Extrait du document -

================================

D’une part, parce que ne sélectionner qu’une partie des critiques sans faire état de l’étendue des éléments (accablants) avancés contre le travail et les méthodes de Caroline Fourest relève de la désinformation par omission. D’autre part, parce que mentionner l’existence de critiques tout en laissant la journaliste visée s’en arranger comme elle le souhaite et même en ajouter une couche – elle évoquera au cours de cette émission les « techniques de propagande » utilisées dans la réponse de Mediapart – ne relève pas de la « contradiction »… mais bien du SAV.
Et c’est bien là où le bât blesse : l’absence d’enquête auprès de Mediapart – entre autres… – sur ce dossier et l’absence d’invitation adressée à celles qui seraient en capacité d’assurer une réelle contradiction. Lenaïg Bredoux en l’occurrence – responsable éditoriale aux questions de genre, codirectrice éditoriale et autrice de la réponse de Mediapart – nous a confié n’avoir reçu aucune sollicitation de la part des grands intervieweurs ayant déroulé le tapis rouge à Caroline Fourest au cours des dernières semaines, ni pour s’informer auprès d’elle, ni pour lui proposer un débat – ou une intervention ultérieure. Une journaliste de France Inter a bien recueilli ses propos, cités dans le journal de 19h le 13 septembre [2], mais il n’en va pas là du même dispositif.
Du reste, cet épisode contradictoire a fait long feu : une semaine plus tard, la co-matinalière de cette même radio, Léa Salamé, renouvelait son invitation à Caroline Fourest – cette fois-ci pour l’émission « Quelle époque », qu’elle anime sur France 2 (21/09) – pour mieux faire l’impasse sur les critiques adressées à cette dernière, en particulier celles qu’aura donné à entendre… sa propre consœur de France Inter.
En lieu et place, le rituel est identique sur chaque plateau : saluer le courage de l’autrice d’aborder ce sujet sensible – critiquer les méthodes féministes de dénonciation des violences sexistes et sexuelles n’a pourtant rien de rare ni de neuf ; n’apporter aucune correction factuelle, pas même quand Fourest prétend que Judith Godrèche – qu’elle affuble du statut de « procureur public » sur France 2 – a été mariée à l’homme qu’elle accuse de viol, Benoît Jacquot, alors qu’elle était adolescente ; et laisser l’outrance voguer sans encombre, par exemple lorsqu’elle affirme sur France Culture, face à un Marc Weitzmann tout à l’écoute, que « l’extrême gauche […], quand des Israéliennes sont violées le 7 octobre […], sont capables de vous dire que ça fait partie de la résistance. » (15/09)

================================

[Lignes extraites]
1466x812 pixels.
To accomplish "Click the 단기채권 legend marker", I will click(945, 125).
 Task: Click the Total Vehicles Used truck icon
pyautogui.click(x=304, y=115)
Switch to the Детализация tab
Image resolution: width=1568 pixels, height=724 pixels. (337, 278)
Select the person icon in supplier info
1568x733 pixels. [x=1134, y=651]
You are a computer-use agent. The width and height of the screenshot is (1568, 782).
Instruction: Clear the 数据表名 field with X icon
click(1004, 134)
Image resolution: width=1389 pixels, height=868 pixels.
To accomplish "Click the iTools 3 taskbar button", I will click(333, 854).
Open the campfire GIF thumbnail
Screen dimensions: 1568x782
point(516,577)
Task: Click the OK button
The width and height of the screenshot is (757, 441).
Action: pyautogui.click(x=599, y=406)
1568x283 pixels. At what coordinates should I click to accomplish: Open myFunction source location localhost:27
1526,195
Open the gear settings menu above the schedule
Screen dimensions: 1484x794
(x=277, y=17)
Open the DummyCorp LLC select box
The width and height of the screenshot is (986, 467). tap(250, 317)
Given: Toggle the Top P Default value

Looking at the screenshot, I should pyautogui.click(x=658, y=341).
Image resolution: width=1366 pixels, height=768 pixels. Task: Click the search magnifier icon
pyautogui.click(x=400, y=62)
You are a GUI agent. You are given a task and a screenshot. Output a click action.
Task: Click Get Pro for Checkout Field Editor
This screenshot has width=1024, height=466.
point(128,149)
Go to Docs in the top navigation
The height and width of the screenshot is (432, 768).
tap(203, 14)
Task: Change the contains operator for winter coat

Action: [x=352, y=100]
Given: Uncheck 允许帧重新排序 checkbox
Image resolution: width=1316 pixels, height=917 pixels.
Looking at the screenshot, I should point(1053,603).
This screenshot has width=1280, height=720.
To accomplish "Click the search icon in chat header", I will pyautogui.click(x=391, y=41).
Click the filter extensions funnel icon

================================

Exercices à réaliser -
#1 Dans l'extrait sur la couverture médiatique de Caroline Fourest, quelles fonctions Lenaïg Bredoux occupe-t-elle à Mediapart ?
#2 Rédigez la suite de l'extrait sur la couverture médiatique de Caroline Fourest, après sa dernière phrase.
Ces lignes proviennent d'une autre source.

Réponses aux exercices -
#1 Elle est responsable éditoriale aux questions de genre et codirectrice éditoriale.

#2
Aucune nuance non plus – nuance pourtant réclamée par l’autrice dans son essai – quand Fourest s’arroge le droit de distribuer les bons et les mauvais points, renvoyant d’un revers de main la critique et la parole d’une auditrice, directement concernée par le sujet des violences sexistes et sexuelles, estimant sa pensée plus légitime. Bref, pas le moindre journaliste pour se référer aux travaux d’analyse établis sur le livre de Fourest, préciser le contrat de lecture – un avis individuel et subjectif sur un fait de société documenté par ailleurs – ou mentionner d’autres sources ayant une autorité scientifique sur les sujets abordés. Et encore moins, cela va sans dire, pour remémorer aux téléspectateurs ou auditeurs quelques aspects de l’édifiant CV de Caroline Fourest en matière de calomnies, ni a fortiori les vingt années d’archives patiemment collectées par Les mots sont importants.
Cerise sur le gâteau ? Entendre encore Caroline Fourest se prévaloir de l’autorité morale attachée à sa profession – « Je suis journaliste, moi, je suis attachée aux faits. J’y peux rien, j’ai les deux casquettes, je suis féministe et je suis aussi journaliste » – sous la bénédiction de Sonia Mabrouk – reçue elle aussi pour vendre un livre, forcément « impertinent » : « Vous êtes la journaliste, avec la rigueur journalistique chevillée au corps, c’est-à-dire [celle qui fait qu’]on enquête à charge et à décharge. » Le tout dans « Quelle époque », sur le service public (France 2, 21/09).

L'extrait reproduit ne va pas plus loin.